ASSIGNMENT ::
Two lines below mark the span: the one containing "Add knowledge snippet" and the one containing "Task: Select the line drawing tool". Set down both, plus every line between, exactly as they stand, and nothing else.

SOURCE INFORMATION ::
=== Section Start ===

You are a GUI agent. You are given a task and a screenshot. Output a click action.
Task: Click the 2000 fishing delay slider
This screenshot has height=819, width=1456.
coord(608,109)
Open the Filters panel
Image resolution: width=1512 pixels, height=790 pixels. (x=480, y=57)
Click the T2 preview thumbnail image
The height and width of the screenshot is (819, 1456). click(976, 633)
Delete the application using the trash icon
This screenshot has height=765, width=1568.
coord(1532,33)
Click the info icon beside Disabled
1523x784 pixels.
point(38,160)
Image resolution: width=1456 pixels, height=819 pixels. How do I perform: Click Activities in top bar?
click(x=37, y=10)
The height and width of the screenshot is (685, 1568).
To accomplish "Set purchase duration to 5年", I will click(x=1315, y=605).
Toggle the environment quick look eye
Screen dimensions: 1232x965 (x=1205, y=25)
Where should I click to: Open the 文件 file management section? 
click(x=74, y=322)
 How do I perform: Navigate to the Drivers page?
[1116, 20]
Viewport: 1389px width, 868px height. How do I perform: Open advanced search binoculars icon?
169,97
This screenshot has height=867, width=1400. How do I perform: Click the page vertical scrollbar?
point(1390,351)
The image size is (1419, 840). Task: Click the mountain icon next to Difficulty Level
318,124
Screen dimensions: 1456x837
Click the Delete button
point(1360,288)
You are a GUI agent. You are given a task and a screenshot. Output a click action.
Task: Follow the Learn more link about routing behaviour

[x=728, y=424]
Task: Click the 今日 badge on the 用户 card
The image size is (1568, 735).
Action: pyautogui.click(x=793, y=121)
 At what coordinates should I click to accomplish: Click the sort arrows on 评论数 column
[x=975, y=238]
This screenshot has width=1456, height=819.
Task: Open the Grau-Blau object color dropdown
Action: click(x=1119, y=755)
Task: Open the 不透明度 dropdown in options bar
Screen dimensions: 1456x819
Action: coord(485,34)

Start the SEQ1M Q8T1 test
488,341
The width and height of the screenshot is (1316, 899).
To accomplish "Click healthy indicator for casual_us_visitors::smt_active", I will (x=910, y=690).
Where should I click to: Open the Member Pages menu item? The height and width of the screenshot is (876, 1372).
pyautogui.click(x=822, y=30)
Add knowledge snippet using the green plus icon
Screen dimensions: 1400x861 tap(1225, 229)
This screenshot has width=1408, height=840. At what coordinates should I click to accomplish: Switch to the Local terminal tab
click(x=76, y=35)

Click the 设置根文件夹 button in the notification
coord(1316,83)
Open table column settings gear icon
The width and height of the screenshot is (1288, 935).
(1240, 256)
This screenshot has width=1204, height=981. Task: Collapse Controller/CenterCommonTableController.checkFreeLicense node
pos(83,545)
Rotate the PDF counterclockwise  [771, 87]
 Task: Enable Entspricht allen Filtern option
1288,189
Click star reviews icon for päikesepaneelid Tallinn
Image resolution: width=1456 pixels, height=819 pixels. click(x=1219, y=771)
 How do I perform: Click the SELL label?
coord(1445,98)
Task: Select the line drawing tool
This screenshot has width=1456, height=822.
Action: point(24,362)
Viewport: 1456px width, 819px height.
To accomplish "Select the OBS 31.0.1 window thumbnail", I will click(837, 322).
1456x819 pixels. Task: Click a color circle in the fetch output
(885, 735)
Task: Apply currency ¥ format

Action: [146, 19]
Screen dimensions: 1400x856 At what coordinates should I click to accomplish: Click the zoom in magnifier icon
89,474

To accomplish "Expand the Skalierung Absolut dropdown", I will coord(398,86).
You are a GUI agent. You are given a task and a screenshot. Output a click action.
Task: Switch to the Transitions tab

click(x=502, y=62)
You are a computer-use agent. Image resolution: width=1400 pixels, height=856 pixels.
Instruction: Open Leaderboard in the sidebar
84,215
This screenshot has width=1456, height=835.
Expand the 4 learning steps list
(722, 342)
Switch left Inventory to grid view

=== Section End ===

ANSWER AREA ::
Add knowledge snippet using the green plus icon
Screen dimensions: 1400x861 tap(1225, 229)
This screenshot has width=1408, height=840. At what coordinates should I click to accomplish: Switch to the Local terminal tab
click(x=76, y=35)

Click the 设置根文件夹 button in the notification
coord(1316,83)
Open table column settings gear icon
The width and height of the screenshot is (1288, 935).
(1240, 256)
This screenshot has width=1204, height=981. Task: Collapse Controller/CenterCommonTableController.checkFreeLicense node
pos(83,545)
Rotate the PDF counterclockwise  [771, 87]
 Task: Enable Entspricht allen Filtern option
1288,189
Click star reviews icon for päikesepaneelid Tallinn
Image resolution: width=1456 pixels, height=819 pixels. click(x=1219, y=771)
 How do I perform: Click the SELL label?
coord(1445,98)
Task: Select the line drawing tool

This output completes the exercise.